7 comments on “St. Louis development agency gives self “five stars” for soccer plan because it won’t lose as much money as last one

  1. #MLS4TheLou is the actual hashtag chosen for this latest effort to salvage STL self-esteem through getting a team. Write your own jokes.

  2. An extreme positive that helps the grade is zero general fund revenue being used, zero tax dollars from the non-ticket buying general public, and actually using some of the ticket tax to go into an escrow fund to help with future upgrades/demo.

    Also taking into consideration who all actually pays the ticket tax in STL right now…. which is nobody. Sports, entertainment, etc. I’m not expecting you to have watched the entire presentation (even though it’s easily available online), but having been in the room, they spent a good amount of time presenting that this not only puts it in line with other STL city venues, but they’re actually going to collect half the ticket tax. More than you can say for what everyone else is currently doing.

    Aside from even that, your article comes extremely close to portraying it like the city is wasting away 68.4 mil and are comparing it to *only* getting 42 mil…. even discussing opportunity cost, that wouldn’t be accurate either, as you haven’t had a revenue generating tenant on that property for 50+ and wouldn’t for any foreseeable future.

    A lot of local politics and negotiations specific to STL are in play… but again, without watching the actual presentation from yesterday, you’re likely to miss all that and paint with broad strokes.

    • I’m well aware that all the other sports teams in St. Louis have gotten exemptions from the ticket tax. But that doesn’t make an exemption leas of a subsidy – it’s just a subsidy that all the other kids have gotten.

      As for “wasting $68.4m and only getting $42m,” that is indeed what the study seems to show, albeit with happier verbs than “wasting.” (From what I can tell without them actually releasing the report itself, anyway.) If you choose not to count the ticket tax kickback because everybody does it, then the city ends up on the black, but not hugely so.

      And as for “it’s not generating any tax revenue now,” I don’t know what to tell you. Traditionally developers of long-vacant land still pay property taxes when they build on it, because that’s how property taxes work. Do we need to revisit the “if I weren’t hungry I wouldn’t even be at your restaurant, so I should get my food for free” metaphor?
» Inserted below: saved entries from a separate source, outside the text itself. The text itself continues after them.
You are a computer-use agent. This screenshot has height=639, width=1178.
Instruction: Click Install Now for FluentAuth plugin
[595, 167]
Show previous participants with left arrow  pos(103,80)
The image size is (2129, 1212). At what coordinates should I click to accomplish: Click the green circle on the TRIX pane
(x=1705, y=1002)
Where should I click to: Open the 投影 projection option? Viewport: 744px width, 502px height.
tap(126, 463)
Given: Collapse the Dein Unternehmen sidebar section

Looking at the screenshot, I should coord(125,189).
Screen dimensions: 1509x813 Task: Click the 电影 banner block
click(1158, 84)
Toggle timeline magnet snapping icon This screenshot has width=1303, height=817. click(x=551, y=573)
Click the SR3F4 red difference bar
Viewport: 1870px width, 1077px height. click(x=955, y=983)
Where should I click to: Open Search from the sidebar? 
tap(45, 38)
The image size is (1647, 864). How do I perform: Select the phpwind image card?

      • The ticket tax It’s just sports, again. Though your site is about sports, the STL one is actually an amusement tax that is abated by all amusements in the city except essentially haunted houses.

        To your last point – this is a blighted piece of land that the state of Missouri owns. The aldermen of the ward it’s in have publicly stated (as recently as yesterday) that they can’t get developers to develop the land and put business there. It’s been vacant for 50+ years and will continue to be. Those are the facts.

        Your painting in broad strokes often has issues, but your lack of local knowledge here really undercuts your point.

          • My point was that if you’re going to give away land that you can’t find a buyer for (and its future property taxes), you’re never going to have any buyers. If you want to argue it’s a worthwhile giveaway, that’s fine — but it’s still a giveaway. I appreciate the concern trolling about what I don’t understand, though, thanks!

        • The arguments for the tax breaks involved in this St. Louis soccer deal — “without this project you’ll get nothing,” “it’s the same money that we lavish on other developers anyway,” “it’s not as bad as some other deals” — are the exact same ones that every developer and its elected supporters makes. Including Amazon:

          So while, no, I have not been to see this particular plot of vacant land, I have been to see an awful lot of other plots of vacant land in similar cities, and have evaluated the economics behind them. And the math doesn’t come out well, especially not for a sports project that would cannibalize a lot of its economic impact from other entertainment spending. (If people buy more soccer tickets and fewer Blues tickets, that’s a net zero gain.) The proposed soccer deal in St. Louis is hardly the worst, but it does involve significant subsidies — if it’s “five star,” then Orlando’s stadium must be, like, 20 or 30 stars.